As we can see from the results comparison presented in figure 3 the alternative of Service Contract is the one who presents the lowest risk or the lowest volatility for IRR and NPV, for years 5, 10 and 15.



Figure 3 – Risk Comparison Table


Holding asset property by Trans Co. presented the lowest return rate for year 10 and the lowest NPV for year 15.
If Service Co. is risk avert the action would be to increase project return rate of to mitigate uncertainties.

Sensitivity Analysis

By running the sensitivity analysis we can see how the variation of one standard deviation of one uncertain variable will affect the objective function (IRR or NPV) and therefore we will visualize which of them worth concentrating additional effort to mitigate its influence on the total risk of the project. The tornado graphic type presents a regression for each uncertain variable and quantifies its influence as shown on figure 4 for Compression Service with 15 year contract term.

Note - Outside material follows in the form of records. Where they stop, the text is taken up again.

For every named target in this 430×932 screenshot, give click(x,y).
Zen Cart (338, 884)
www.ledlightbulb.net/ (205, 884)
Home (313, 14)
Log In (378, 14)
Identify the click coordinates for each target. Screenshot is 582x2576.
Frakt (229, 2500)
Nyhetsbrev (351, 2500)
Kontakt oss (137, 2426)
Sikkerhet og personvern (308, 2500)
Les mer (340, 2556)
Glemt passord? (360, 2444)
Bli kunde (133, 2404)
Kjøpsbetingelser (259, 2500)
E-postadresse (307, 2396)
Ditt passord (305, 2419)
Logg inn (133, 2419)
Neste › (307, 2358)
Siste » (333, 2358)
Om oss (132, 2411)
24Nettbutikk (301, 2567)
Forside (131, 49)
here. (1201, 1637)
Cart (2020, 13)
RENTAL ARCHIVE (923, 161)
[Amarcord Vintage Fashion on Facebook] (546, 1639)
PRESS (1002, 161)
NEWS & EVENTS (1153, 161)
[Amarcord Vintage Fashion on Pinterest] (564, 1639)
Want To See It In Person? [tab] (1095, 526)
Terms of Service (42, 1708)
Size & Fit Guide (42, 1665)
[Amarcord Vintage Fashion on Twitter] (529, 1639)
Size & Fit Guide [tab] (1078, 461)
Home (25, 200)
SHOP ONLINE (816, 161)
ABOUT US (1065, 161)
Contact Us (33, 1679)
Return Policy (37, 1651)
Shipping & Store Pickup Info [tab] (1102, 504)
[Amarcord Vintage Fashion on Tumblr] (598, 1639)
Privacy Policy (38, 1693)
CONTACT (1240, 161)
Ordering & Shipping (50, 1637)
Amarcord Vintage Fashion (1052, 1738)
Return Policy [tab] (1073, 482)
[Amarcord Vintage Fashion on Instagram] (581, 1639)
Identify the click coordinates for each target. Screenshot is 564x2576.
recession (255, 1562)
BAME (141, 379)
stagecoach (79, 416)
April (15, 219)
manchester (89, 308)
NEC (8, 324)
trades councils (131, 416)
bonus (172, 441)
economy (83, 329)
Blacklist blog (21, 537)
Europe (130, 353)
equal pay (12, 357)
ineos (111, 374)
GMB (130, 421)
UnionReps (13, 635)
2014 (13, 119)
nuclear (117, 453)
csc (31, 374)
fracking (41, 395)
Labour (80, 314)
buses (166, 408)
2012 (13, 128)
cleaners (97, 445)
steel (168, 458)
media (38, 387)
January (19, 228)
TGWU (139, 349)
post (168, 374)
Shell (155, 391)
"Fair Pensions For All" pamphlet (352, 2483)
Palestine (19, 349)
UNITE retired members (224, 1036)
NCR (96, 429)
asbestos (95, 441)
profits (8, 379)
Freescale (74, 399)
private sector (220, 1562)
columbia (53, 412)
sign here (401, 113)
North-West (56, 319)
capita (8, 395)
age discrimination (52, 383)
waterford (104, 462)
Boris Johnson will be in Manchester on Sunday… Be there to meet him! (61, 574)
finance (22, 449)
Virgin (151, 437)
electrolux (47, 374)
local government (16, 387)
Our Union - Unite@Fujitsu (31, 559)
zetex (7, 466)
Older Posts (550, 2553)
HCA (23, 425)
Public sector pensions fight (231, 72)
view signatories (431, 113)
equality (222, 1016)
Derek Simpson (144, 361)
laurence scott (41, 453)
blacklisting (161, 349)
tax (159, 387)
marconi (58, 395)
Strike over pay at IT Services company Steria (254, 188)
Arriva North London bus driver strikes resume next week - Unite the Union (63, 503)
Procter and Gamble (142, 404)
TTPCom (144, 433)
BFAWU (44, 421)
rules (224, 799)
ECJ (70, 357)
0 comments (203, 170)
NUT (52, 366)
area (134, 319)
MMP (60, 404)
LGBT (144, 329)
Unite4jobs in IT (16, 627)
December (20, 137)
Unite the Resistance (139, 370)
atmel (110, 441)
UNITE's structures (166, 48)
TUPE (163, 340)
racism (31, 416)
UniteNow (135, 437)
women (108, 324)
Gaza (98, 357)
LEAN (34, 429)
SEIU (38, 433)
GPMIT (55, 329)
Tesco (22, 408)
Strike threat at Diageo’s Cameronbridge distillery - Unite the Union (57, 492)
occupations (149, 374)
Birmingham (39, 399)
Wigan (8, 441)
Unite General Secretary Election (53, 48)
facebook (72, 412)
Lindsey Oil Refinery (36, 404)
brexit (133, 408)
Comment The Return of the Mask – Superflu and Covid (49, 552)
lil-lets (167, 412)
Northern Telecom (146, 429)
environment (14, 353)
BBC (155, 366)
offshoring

Figure 4 – Compression Service, 15 years contract term

Conclusions

The feasibility analysis presented in this paper considered two alternatives of having a compressor station installed – one from a Service Contract and the other as Having Property of the Compressor Station Asset. It has been shown that even if all the basic values for equipment cost, C&A schedule and costs, O&M costs and other costs are kept constant for both approach and by only applying uncertainties and their statistical distributions since they vary for Service Co and Trans Co because of their skills, experience and specialization, we can quantify risk and make good quality decision.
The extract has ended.